At one time she had greeted Josh with the current worry about a product which was temporarily defeating her; how to market a chocolate biscuit or whether she could get away with the assertion that a washing machine had a ‘pretty face’. She would spend all evening staring at a perfume bottle or pondering how to make an orange identify in the public mind with a tablet of Vitamin C. These days it was her affair with Judaism that preoccupied her. Her enthusiasm was contagious. Although the fundamental beliefs in his religious heritage, instilled by Sydney, were firm, Josh had drifted away, together with most of his contemporaries, from the practice of his religion. It had been more a case of spiritual and ritual back-sliding than a conscious decision, although sometimes – when he thought of the fate of the Jews in Germany or their present plight in Soviet Russia – he questioned the value of Jewish distinctiveness. He had not forced Sarah to become Jewish, although their children would not be unless she did. He had not asked her to. She had simply announced her decision on their delayed honeymoon in Arizona. As the sun rose over the Grand Canyon, picking out like some unseen conductor, in pink and green and ochre, the creviced contours of the rocks, Sarah turned to him.
“I would like to become Jewish,” she said.
It was her wedding present to him.
She had asked for his help. Josh was no scholar as his father had been, but he had done his best, pointing her in the right direction. He introduced her to Reform Judaism, which took the attitude that modern conditions rendered the observance of many of the ancient laws impracticable, but to his surprise Sarah said that what the movement had to offer differed little from what could be found in certain forms of Christianity. She preferred the Orthodox way of life, the timeless authority of Rabbininc Judaism, harnessed at one end to the revelation of the Torah to Moses, and at the other to the arrival, one day, of the Messiah when there would be peace on earth. Josh had thought that the strictly decorous Reform services, where families prayed together, would appeal to her; but Sarah enjoyed the informal atmosphere of the Orthodox synagogue – where the Ladies sat in a special gallery – with its talking and gesticulating, its comings and goings, more reminiscent of the market place where public readings of the Torah had originally been held, than a house of God. Rabbi Magnus’ synagogue, which she had attended with Kitty, made Sarah feel, she said, at home. In its confines, she was conscious of a spiritual sense of reciprocity with God and found the relaxed atmosphere conducive to spontaneous prayer.

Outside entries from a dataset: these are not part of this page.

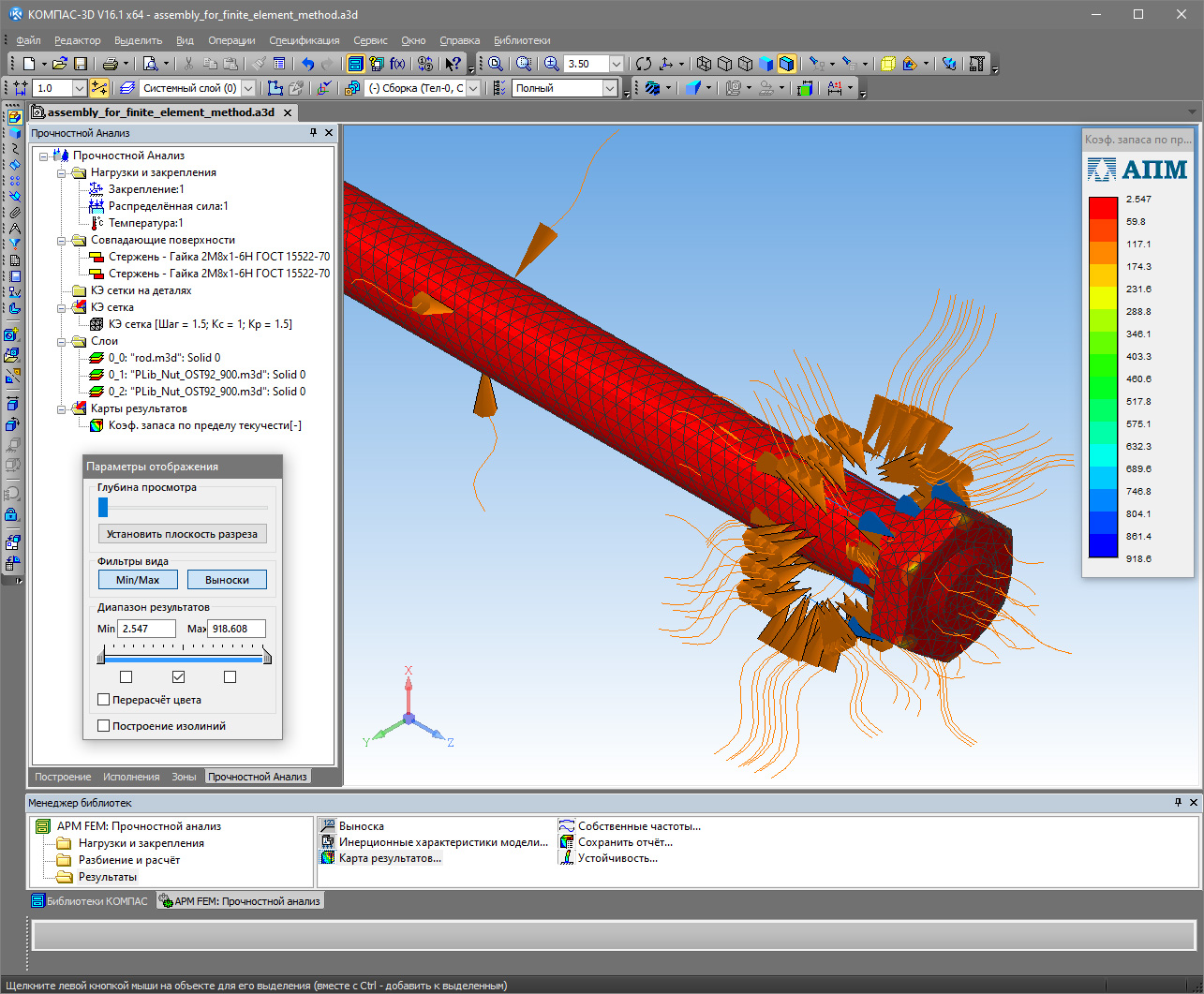
Task: Click the Undo arrow icon
Action: pos(307,64)
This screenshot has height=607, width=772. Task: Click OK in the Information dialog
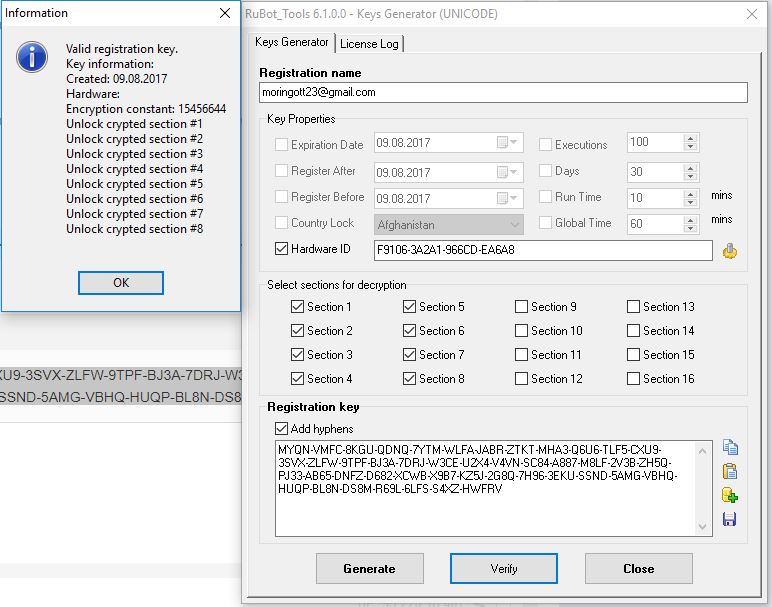[x=121, y=283]
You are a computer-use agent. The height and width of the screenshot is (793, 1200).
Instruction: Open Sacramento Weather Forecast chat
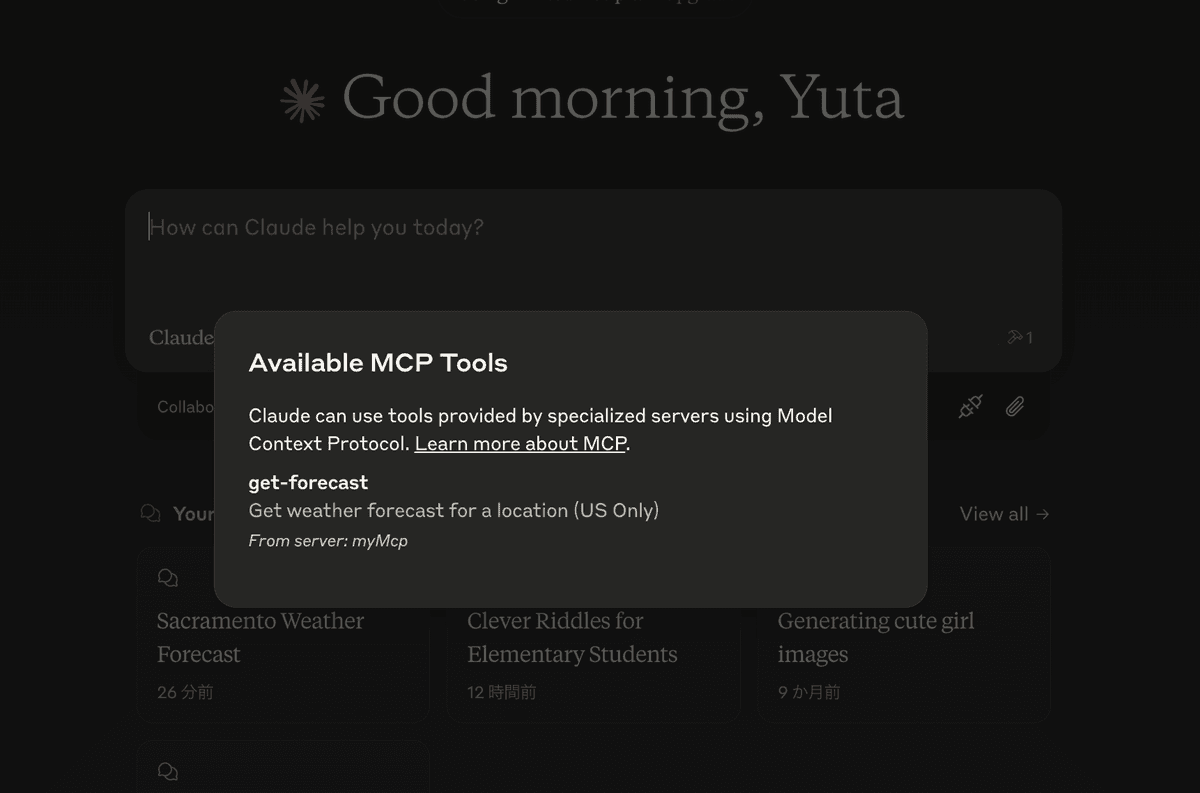(x=283, y=635)
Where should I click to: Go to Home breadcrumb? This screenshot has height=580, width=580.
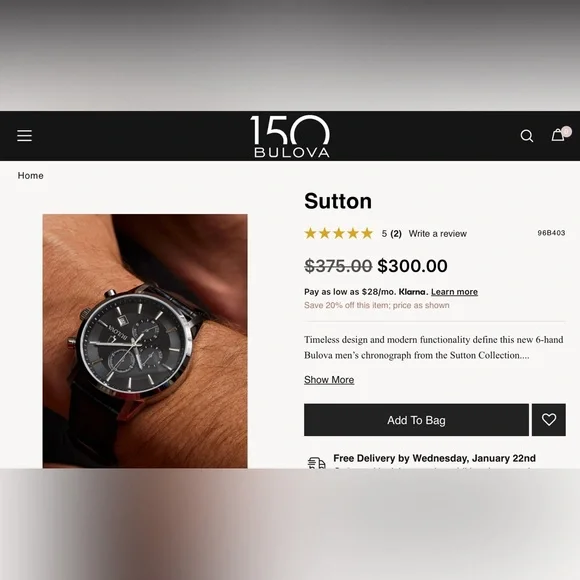pos(30,176)
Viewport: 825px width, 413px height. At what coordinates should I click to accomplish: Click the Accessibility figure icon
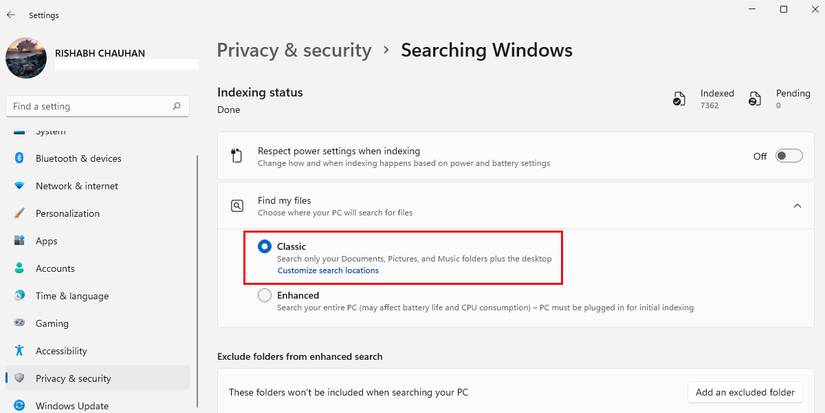[19, 351]
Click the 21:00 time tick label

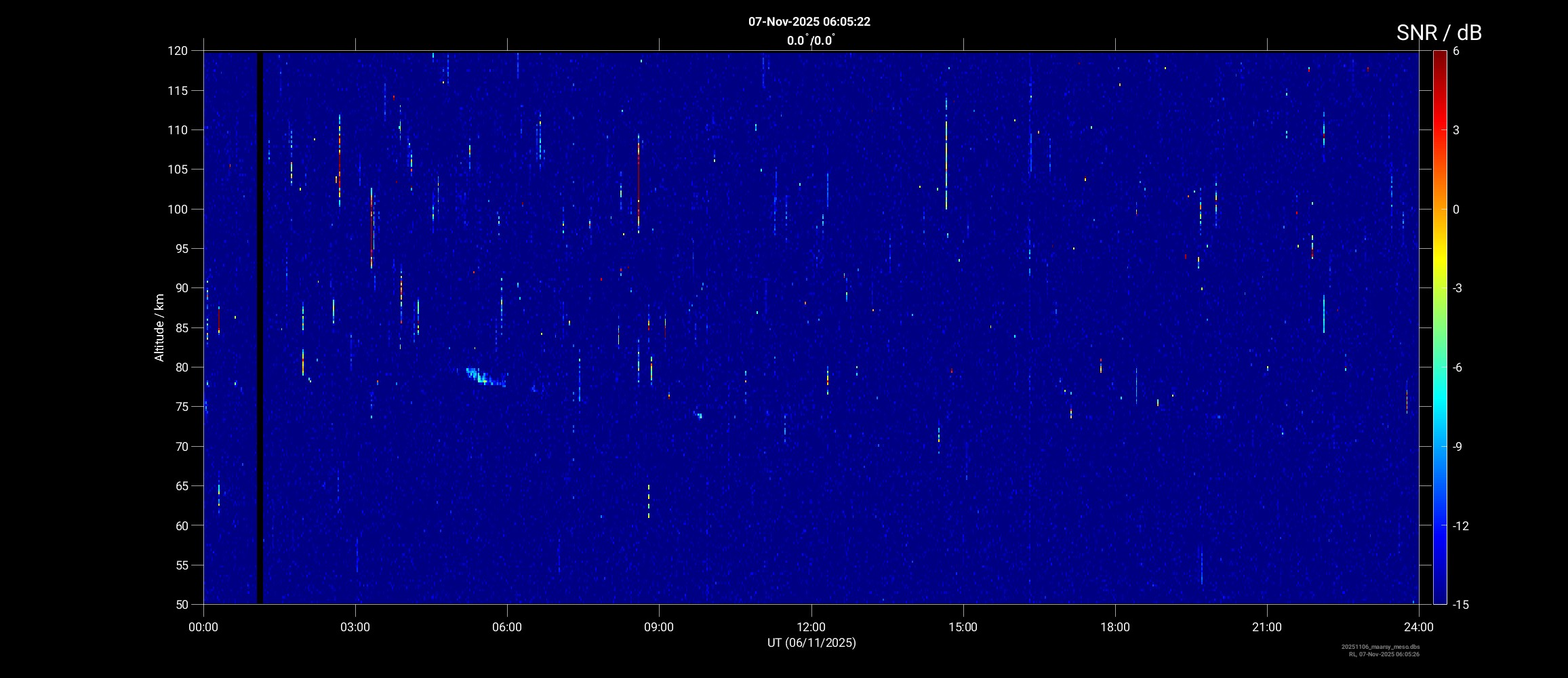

Her workmates were intrigued by her decision. Across a table on which an aerosol can of lavender-scented polish awaited the ballyhoo which would hopefully make it indispensable in a million homes, or before the blowup of a car destined to make the paterfamilias dissatisfied with his own, Sarah spoke of Judaism’s concern with the education of the child, respect for the aged, the comforting of the sick, of the stressed need for constant improvements in human relationships to colleagues who thought it had all to do with not eating pork.
Josh was learning too: that a mans’ word must be his bond (in particular in the case of a promise made to the poor), that to shame a person in public was one of the gravest offences, according to the Talmud. The dietary restrictions themselves – although it was many years since he had observed them – acquired new dimensions when Sarah explained that they not only imposed restraint but taught moral freedom; that the exercise of control over what went into the mouth promoted a positive spiritual attitude towards life and a guard over what came out of it. ‘Who is strong? He who subdues desires.’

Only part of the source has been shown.